• **Directions for this task**: Rewrite the material from the line with "[Collapse sidebar category" up to and including the line with "Правила копирования и" as a two-column CSV with the headers "query" and "reply". Give one row for each text and its answer, put each value in its own quoted field with any line breaks replaced by spaces, and leave out the pictures.

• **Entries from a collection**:
# # # # # # #

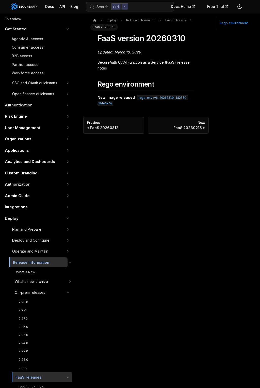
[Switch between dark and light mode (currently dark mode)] (239, 6)
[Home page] (94, 20)
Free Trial (215, 6)
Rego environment (234, 23)
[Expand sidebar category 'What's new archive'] (70, 281)
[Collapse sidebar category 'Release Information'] (70, 262)
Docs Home (181, 6)
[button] (37, 29)
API (62, 6)
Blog (74, 6)
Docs (49, 6)
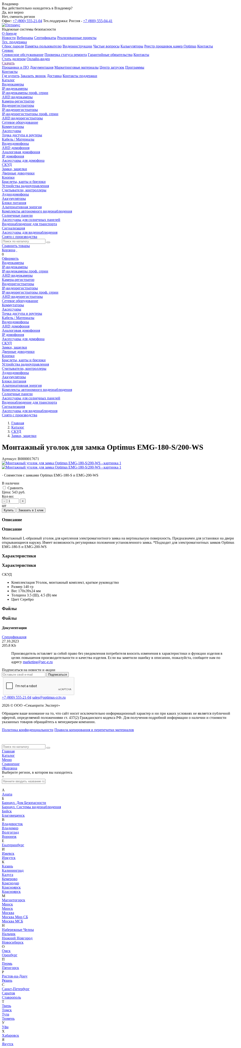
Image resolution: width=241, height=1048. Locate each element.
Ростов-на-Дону (15, 976)
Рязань (7, 980)
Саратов (8, 993)
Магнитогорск (13, 900)
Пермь (7, 963)
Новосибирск (13, 942)
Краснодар (10, 883)
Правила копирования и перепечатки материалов (94, 730)
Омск (6, 951)
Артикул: (9, 459)
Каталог (8, 755)
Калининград (13, 870)
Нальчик (9, 934)
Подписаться (57, 674)
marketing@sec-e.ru (38, 662)
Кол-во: (8, 496)
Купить (9, 510)
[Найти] (48, 242)
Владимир (10, 828)
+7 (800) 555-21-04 (27, 21)
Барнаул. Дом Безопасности (24, 803)
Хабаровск (10, 1035)
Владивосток (12, 824)
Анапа (7, 794)
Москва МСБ (12, 921)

# # # # # # #

• **Final answer**:
query,reply
"[Collapse sidebar category 'Release Information']","(70, 262)"
"Docs Home","(181, 6)"
"[button]","(37, 29)"
"API","(62, 6)"
"Blog","(74, 6)"
"Docs","(49, 6)"
"Image resolution: width=241, height=1048. Locate each element. Ростов-на-Дону","(15, 976)"
"Рязань","(7, 980)"
"Саратов","(8, 993)"
"Магнитогорск","(13, 900)"
"Пермь","(7, 963)"
"Новосибирск","(13, 942)"
"Краснодар","(10, 883)"
"Правила копирования и перепечатки материалов","(94, 730)"